» **課題の内容**
次のデータで「Task」という文字列を含む行の数を、数字だけで答えよ。大文字と小文字は区別する。

» **データ抜粋**
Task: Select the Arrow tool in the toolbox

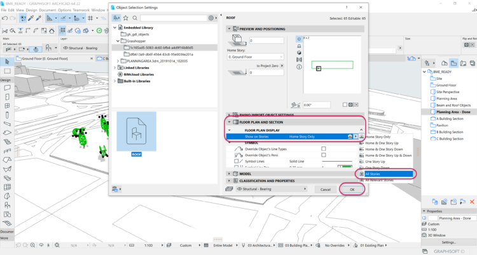Action: pos(6,62)
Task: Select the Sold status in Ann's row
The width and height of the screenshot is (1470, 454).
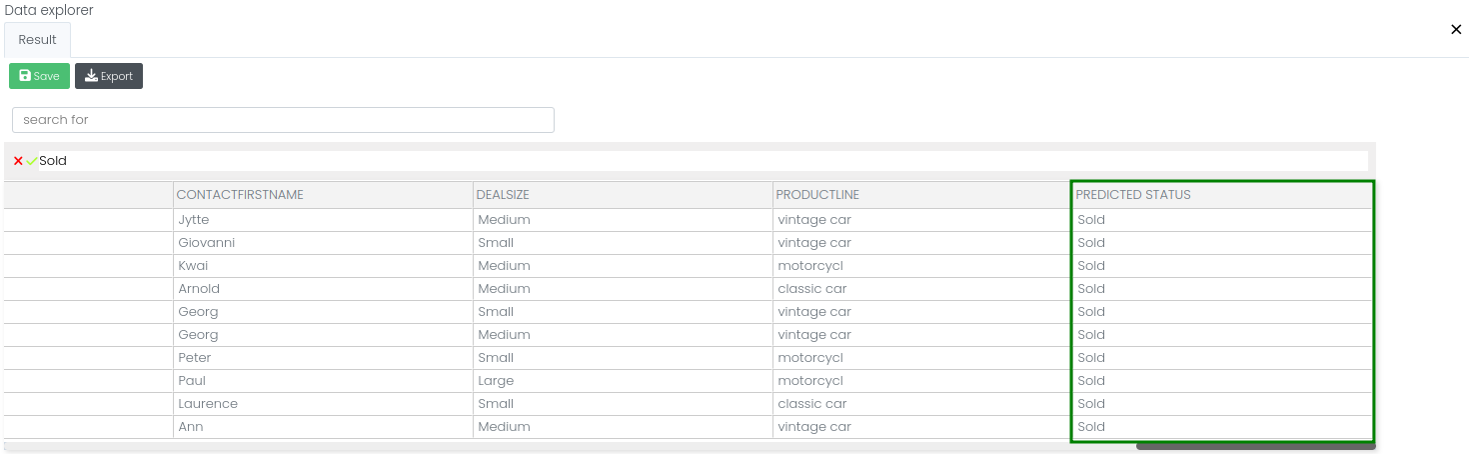Action: pyautogui.click(x=1091, y=427)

» **解答**
2